„Sagt dazu der Franz ...“: „Literatur im Gespräch“
Mittwoch, 29. Mai, 19.15 Uhr
Ein Gespräch zwischen Milena Jesenská und Ernst Pollak über Franz Kafka. Szenische Lesung von Alena Wagnerová
Wien, 1920. Milena Jensenská ist mit Ernst Pollak in die österreichische Hauptstadt umgezogen. Hier hat die tschechische Journalistin und Übersetzerin, die leidlich Deutsch spricht, zunächst nur wenige Kontakte. Ernst Pollak hat sie zwar aus der Nervenheilanstalt Veleslavín befreit und geheiratet, auch um sie vor dem wirkmächtigen Vater zu beschützen, doch kaum am Wiener Hauptbahnhof angekommen, stürzt der Schürzenjäger zu einer seiner Geliebten und lässt Milena stehen.
Ohnehin scheint in manchen Wiener Kreisen der 1920er Jahre, in denen der Literaturkritiker und Kaffeehaushabitué Pollak rasch zu Hause ist, bereits das Motto der 1968er zu gelten: „Wer zweimal mit derselben pennt, gehört schon zum Establishment“. Dem kann die 24-Jährige Jesenská wenig abgewinnen.
In Franz Kafka, dessen erste Übersetzerin sie war, findet sie einen Verehrer, der die papierne der körperlichen Liebe vorzieht. Seine „geschriebenen Küsse“ sind so viel ernster gemeint als die Annäherungen der promiskuitiven Wiener Herrenwelt. Und so schöne Liebesbriefe wie sie Franz Kafka an Milena Jesenská schickte, suchen nicht nur in der Literaturgeschichte ihresgleichen, sondern machen im wirklichen Leben auch den abgezockten Ehemann eifersüchtig.
Fragt sich nur, auf wen Ernst Pollak neidisch schielt? Auf den Mann, der seiner Ehefrau solche Zeilen schickt? Oder auf die Frau - seine Frau - die von Kafka so viel Verehrung erfährt?
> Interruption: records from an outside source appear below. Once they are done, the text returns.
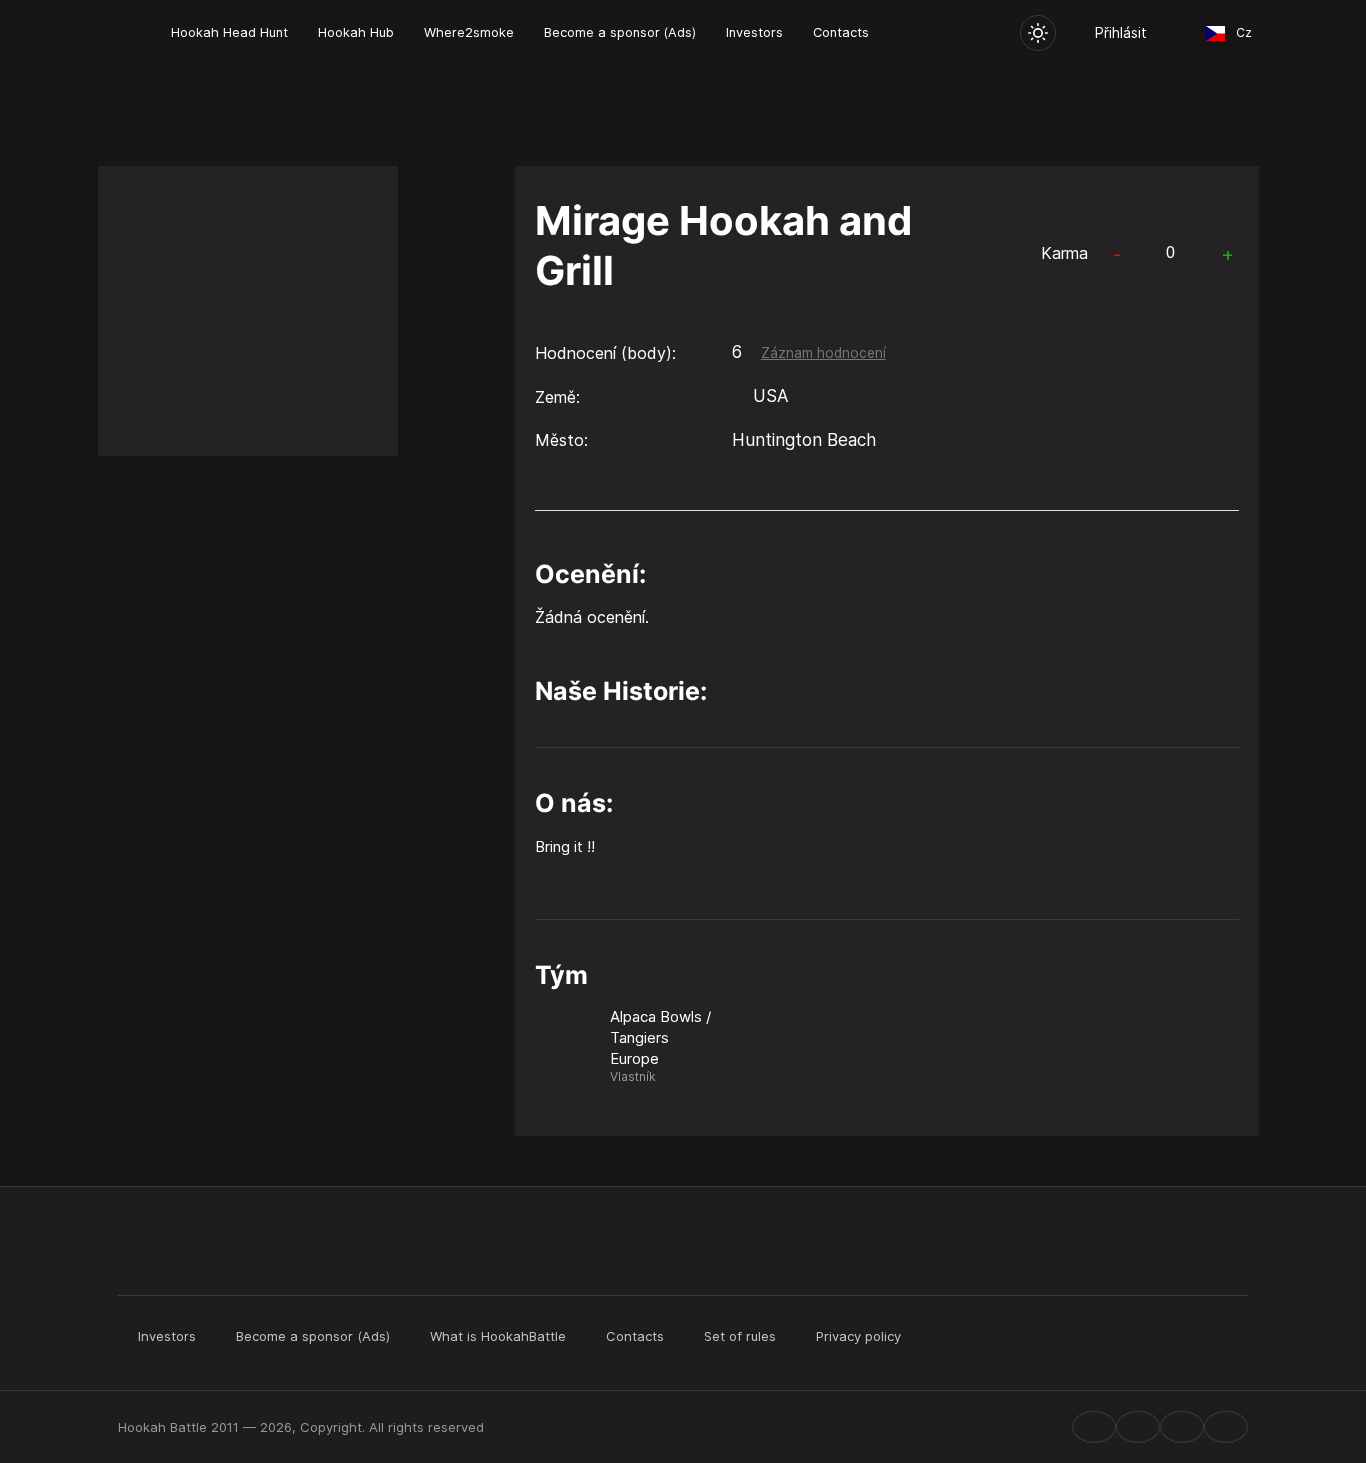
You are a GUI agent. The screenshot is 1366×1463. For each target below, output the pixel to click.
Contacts (841, 32)
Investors (754, 32)
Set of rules (740, 1336)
Ausgerechnet Kafka, den er, Ernst Pollak, doch selbst vergöttert!
80 Jahre nach Milena Jesenskás Tod im Konzentrationslager Ravensbrück im Mai 1944 entwirft ihre Biographin, die Saarbrücker Autorin und Kafka-Expertin Alena Wagnerová, ein fiktives Gespräch über Franz Kafka in Wien, in der Lerchenfelderstraße 113. Hier wohnten die Eheleute Pollak-Jesenská.
Wir schreiben den 6. Juli 1920. Eben hat Milena Jesenká, hier gespielt von Christiane Motter, einen Brief bekommen. Ernst Pollak, hier gespielt von Fabian Gröver, weiß es schon. Und ist not amused.
Regie bei dieser Produktion des Saarländischen Rundfunks führte Denise Dreyer.
Am Mittwoch, 29. Mai, 19.15 Uhr, in "Literatur im Gespräch" auf SR 2 KulturRadio.